Les hommes qui jouissent des avantages de la civilisation, prétendent qu’elle est un bien pour toute l’humanité, mais dans ce cas ils ne peuvent être témoin, étant juge et partie.

On ne peut nier que nous ne sommes maintenant loin dans la voie du progrès technique ; mais qui est loin dans cette voie ? Cette petite minorité qui vit sur le dos du peuple ouvrier. Et le peuple ouvrier, celui qui sert les hommes qui jouissent de la civilisation, dans tout le monde chrétien, continue de vivre comme il vivait il y a cinq ou six siècles, profitant seulement de temps en temps, des rogatons de la civilisation.

Si même il vit mieux, la distance qui sépare sa situation de celle des classes riches est plutôt plus grande que celle qui existait il y a six siècles.

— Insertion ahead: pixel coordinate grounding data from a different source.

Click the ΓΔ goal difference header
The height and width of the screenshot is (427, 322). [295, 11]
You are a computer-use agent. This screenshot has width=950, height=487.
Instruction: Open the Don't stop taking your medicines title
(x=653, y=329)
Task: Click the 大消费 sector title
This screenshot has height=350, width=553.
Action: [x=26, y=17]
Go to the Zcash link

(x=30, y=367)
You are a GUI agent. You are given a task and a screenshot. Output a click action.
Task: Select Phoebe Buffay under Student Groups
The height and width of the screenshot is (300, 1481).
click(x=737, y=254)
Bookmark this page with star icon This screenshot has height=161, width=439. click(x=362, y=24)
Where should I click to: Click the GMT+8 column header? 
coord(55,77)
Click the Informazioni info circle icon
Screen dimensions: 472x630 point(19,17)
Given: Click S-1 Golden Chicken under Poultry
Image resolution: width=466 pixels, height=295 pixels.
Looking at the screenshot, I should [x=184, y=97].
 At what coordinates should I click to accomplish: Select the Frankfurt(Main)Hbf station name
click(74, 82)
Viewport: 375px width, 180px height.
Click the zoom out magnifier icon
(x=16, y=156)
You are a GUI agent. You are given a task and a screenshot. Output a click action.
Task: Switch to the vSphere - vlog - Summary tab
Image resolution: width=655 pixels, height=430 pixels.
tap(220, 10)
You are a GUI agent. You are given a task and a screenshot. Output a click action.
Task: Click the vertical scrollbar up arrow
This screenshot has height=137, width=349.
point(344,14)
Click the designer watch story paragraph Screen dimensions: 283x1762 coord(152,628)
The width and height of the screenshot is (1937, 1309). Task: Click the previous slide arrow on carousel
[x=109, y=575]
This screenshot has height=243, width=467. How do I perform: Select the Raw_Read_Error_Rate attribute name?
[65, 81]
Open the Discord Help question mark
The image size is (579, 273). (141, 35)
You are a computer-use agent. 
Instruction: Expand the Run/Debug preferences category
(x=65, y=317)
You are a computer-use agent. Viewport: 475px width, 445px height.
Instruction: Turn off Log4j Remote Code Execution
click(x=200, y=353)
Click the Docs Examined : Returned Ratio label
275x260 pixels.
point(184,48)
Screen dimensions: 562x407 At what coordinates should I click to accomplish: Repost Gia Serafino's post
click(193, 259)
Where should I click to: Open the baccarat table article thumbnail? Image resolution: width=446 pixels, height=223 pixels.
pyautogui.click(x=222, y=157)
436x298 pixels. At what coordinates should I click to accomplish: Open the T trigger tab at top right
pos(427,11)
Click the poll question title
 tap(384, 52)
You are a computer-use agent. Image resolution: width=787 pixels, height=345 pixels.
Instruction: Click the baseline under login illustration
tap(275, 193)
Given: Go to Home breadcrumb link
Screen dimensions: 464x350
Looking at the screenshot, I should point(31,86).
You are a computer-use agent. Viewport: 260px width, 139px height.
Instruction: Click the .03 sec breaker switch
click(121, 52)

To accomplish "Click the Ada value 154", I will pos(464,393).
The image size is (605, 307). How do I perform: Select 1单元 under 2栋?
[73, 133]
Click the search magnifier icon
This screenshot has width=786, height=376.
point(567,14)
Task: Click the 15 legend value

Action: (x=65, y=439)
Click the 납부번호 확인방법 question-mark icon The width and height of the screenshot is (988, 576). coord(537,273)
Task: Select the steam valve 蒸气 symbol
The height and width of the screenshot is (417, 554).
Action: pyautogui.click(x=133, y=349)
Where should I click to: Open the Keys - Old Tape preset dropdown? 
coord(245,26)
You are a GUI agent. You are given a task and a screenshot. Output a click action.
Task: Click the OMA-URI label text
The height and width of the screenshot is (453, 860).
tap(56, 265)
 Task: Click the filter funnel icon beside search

Je ne dis pas, comme pensent plusieurs, que la civilisation n’étant pas un bien absolu nous devons rejeter d’un coup tout ce que les hommes ont élaboré pour la lutte contre la nature, mais je dis que pour affirmer que ce que les hommes ont élaboré sert réellement à leur bien, il est nécessaire que tous, et non une petite minorité, en jouissent, il ne faut pas que certains soient privés par force de leur avoir pour les autres, sous prétexte que ces biens retourneront un jour à leurs descendants.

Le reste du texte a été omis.